The sun had set, and there was no moon. Ririn saw herself as she was, pajamaed, hair rumpled and tumbling down her back. Next to her was the rejected man (man? he couldn't be more than twenty, but it was hard to tell) who stared straight ahead at nothing. Looking at the side of his face she could see behind his glasses. His eyes were ocean teal.

"I was in love once," he said.

He can see me? Her thoughts sounded far away, somewhere under the ground.

"I was in love with someone," the main said again, "but he loved another."

"Yes," said the dream Ririn. "It happens to everyone."

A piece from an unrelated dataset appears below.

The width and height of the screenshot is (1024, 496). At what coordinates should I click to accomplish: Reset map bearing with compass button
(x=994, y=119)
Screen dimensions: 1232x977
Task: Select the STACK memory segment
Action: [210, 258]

"Amazing," the man said. "I didn't think you could hear me." He paused and lifted his hand, staring at it as though it were alien to him. "Jealousy isn't something I'm used to." He put his hand down. "It turns out I was right all along. Love doesn't exist more than anything else. " Ririn noticed the Sutra hanging limply around his shoulders.

"It doesn't matter if it isn't real." The dream Ririn reflected real Ririn's earlier words. "Love is still important."

"No," the man replied. "I want the truth. I can't be satisfied with anything less. In the absence of God, only logic is left." He smiled, that same proud and wicked smile, but not turning to look at her. "Thank you, ghost. For trying."

"What's your name, anyway?" She asked, finally.

"The last time I changed, I got a new name. I'm done with this one now."

Because in the end, it didn't matter anyway.

"I'm sorry," she said, and the apparition faded away into the darkness of the moonless night.

He was right, she thought, wondering at the woven images that wrapped around her like blankets, I could not change the past.

And her mind wandered into dreams of cake, ice cream, and joy.